“Breezeblocks” is the new single from art-rockers, alt-J (∆)’s debut album, “An Awesome Wave”, which has just been nominated for the Mercury Prize in the UK. The song, a tune driven by bass and keys, bears the unique alt-J sound, which is quite remarkable for a band that’s only just released its debut album. From vocalist, Joe Newman’s high soul cry and Thom Green’s refusal to drum with cymbals (a rule first born out of necessity, because he couldn’t fit a full drum kit the band’s first practice room), to Gwil Sainsbury ‘s sparse guitar sound and Gus Unger-Hamilton’s delicate key clunks, “Breezeblocks” proves to be aurally addictive.
The band has spent the past few months building up the accolades and international acclaim from fans and critics alike. They are currently nominated for the prestigious Mercury Music Prize and their upcoming Australian tour sold out in just 3 minutes. In fact, Australian punters aren’t the only ones clambering for tickets. alt-J are playing sold out gigs in the USA, UK and all over Europe too.
The song is accompanied by a stunning music video in which a murder is depicted in reverse. Starting off with a girl submerged in a bath weighted down by a cinder block, the video unfolds (or rather folds) to reveal the shocking circumstances leading up to the murder. The clip, which requires multiple views in order for the viewer to fully understand, is the perfect visual accompaniment for the song.
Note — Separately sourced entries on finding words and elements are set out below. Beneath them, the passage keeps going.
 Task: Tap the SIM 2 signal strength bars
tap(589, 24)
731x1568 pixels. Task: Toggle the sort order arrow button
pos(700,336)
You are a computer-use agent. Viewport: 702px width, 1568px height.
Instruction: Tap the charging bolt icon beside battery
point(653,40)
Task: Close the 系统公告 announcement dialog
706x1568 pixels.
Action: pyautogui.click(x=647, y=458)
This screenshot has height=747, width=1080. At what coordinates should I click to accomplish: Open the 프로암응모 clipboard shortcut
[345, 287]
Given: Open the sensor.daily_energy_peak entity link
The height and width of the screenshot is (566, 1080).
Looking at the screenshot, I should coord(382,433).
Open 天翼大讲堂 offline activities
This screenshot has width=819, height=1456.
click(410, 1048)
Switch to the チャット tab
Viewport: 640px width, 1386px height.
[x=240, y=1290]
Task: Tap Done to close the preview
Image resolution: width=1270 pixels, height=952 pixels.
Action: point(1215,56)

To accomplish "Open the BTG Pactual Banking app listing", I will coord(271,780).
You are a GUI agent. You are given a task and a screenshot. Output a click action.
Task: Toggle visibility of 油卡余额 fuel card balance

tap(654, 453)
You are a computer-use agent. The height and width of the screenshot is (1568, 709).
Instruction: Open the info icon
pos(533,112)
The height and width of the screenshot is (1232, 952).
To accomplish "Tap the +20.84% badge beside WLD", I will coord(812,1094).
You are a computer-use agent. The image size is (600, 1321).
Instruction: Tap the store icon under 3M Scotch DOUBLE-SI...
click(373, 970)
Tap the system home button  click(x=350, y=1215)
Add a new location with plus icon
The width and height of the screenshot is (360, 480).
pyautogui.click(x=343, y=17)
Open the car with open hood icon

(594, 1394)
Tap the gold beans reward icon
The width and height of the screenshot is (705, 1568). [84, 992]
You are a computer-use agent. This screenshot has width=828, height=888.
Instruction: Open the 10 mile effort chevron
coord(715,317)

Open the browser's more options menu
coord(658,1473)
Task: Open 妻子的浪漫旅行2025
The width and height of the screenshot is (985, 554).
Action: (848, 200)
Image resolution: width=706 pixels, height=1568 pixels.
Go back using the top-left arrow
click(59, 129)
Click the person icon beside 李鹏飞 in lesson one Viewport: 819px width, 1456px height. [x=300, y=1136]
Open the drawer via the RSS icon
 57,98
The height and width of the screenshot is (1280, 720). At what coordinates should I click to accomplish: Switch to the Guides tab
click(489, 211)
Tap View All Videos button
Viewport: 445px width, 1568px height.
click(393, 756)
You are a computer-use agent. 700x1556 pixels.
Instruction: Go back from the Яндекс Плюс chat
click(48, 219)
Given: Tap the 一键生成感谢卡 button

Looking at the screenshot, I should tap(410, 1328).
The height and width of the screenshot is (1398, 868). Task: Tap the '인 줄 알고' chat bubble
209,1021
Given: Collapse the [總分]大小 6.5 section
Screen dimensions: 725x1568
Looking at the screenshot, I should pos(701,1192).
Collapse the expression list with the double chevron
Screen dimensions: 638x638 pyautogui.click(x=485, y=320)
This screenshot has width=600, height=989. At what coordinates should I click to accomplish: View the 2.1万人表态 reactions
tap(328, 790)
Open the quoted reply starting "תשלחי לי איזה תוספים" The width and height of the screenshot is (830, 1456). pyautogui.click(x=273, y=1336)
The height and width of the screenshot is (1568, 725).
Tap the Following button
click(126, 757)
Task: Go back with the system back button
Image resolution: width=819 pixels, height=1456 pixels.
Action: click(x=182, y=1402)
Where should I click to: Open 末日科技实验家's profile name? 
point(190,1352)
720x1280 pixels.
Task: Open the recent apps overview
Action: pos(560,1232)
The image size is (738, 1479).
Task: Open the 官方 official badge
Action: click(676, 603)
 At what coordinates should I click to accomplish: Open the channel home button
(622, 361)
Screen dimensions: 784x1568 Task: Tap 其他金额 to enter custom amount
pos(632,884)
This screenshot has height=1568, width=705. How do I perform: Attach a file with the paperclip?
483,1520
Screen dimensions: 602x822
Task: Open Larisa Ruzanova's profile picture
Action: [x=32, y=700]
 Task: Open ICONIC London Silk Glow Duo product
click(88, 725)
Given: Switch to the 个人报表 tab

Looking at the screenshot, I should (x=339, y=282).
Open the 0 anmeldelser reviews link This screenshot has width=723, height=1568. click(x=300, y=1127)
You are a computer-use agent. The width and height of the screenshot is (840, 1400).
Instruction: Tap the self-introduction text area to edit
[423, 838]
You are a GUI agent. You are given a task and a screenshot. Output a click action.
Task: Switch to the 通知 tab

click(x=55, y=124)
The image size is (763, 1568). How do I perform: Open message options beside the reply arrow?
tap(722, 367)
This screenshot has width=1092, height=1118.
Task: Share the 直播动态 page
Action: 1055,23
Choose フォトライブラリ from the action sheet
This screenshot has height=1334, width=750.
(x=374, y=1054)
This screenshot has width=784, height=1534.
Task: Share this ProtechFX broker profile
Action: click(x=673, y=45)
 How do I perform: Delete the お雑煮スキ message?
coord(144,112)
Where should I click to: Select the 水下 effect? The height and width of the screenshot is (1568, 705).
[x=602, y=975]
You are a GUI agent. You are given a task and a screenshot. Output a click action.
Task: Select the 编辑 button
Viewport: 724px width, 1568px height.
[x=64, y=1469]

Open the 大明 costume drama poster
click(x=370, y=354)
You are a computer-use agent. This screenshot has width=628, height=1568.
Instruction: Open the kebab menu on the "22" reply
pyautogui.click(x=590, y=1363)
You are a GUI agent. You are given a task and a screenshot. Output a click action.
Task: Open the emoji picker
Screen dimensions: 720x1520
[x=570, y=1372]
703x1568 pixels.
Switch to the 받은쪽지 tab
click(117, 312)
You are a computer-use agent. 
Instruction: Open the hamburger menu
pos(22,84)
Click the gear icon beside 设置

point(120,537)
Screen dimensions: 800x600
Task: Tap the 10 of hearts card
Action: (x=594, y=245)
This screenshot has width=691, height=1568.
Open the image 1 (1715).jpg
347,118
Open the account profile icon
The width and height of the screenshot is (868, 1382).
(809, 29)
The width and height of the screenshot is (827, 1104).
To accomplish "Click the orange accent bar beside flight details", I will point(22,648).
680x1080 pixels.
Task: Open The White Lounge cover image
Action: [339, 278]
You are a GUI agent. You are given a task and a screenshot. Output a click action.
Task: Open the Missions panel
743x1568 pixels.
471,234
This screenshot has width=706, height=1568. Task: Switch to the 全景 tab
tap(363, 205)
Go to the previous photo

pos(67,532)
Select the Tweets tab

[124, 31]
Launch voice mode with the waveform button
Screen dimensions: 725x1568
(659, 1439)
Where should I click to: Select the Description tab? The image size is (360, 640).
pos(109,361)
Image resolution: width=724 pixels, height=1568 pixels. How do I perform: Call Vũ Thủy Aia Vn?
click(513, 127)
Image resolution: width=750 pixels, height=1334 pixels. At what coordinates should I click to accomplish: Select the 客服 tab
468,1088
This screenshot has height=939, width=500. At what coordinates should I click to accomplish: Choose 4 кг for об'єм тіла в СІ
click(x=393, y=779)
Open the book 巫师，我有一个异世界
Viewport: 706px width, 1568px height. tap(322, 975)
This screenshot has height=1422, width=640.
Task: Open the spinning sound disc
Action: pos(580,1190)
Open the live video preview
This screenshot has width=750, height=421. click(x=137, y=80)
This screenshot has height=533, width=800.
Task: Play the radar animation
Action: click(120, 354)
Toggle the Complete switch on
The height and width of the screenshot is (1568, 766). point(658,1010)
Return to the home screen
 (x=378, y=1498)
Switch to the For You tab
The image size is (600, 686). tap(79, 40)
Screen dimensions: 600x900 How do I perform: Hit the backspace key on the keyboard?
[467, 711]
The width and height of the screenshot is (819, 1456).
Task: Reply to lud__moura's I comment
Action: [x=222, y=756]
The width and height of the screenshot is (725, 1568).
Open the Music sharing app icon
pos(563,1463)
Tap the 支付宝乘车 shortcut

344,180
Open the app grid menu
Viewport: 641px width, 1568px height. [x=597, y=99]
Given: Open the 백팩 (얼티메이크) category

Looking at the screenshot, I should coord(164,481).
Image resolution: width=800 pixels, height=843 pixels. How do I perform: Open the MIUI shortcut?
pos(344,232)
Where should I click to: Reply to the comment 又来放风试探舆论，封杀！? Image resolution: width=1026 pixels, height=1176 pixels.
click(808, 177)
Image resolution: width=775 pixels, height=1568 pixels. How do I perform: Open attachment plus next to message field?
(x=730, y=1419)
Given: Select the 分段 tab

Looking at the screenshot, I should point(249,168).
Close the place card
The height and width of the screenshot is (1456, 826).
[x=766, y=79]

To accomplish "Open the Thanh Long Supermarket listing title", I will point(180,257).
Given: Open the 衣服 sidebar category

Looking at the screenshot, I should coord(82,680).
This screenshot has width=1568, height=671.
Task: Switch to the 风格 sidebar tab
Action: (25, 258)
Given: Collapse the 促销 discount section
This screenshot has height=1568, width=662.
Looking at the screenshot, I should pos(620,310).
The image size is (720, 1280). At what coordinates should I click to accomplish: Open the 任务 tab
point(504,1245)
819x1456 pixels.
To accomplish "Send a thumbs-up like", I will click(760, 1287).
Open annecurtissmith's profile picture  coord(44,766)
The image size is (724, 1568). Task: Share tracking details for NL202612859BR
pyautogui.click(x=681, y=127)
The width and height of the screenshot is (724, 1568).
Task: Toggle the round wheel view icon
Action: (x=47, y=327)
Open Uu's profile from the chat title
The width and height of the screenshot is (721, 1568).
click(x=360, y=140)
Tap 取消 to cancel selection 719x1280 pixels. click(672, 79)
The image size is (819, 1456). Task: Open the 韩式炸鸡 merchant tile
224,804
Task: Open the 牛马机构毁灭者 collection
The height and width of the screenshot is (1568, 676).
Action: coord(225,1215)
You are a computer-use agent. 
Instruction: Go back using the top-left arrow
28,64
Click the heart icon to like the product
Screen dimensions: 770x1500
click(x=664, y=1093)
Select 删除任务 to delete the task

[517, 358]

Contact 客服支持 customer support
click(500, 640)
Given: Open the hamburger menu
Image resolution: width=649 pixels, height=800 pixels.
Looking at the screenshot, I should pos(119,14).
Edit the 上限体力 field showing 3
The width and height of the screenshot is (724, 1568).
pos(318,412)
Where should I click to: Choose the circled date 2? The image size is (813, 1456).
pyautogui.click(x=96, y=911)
alt-J (∆)’s name takes a little explaining. Pronounced “alt-J”, the delta sign is created when you hold down the alt key on your computer keyboard and punch “J”, providing your computer is a Mac and not a PC, that is. It’s more than an un-Google-able symbol that looks good on a T shirt, though. As guitarist/bassist Gwil Sainsbury notes, “in mathematical equations it’s used to show change,” and the band’s relatively new name came at a turning point in their lives. The bands members met in 2007 at Leeds University where Gus was studying English Literature and the other three Fine Art.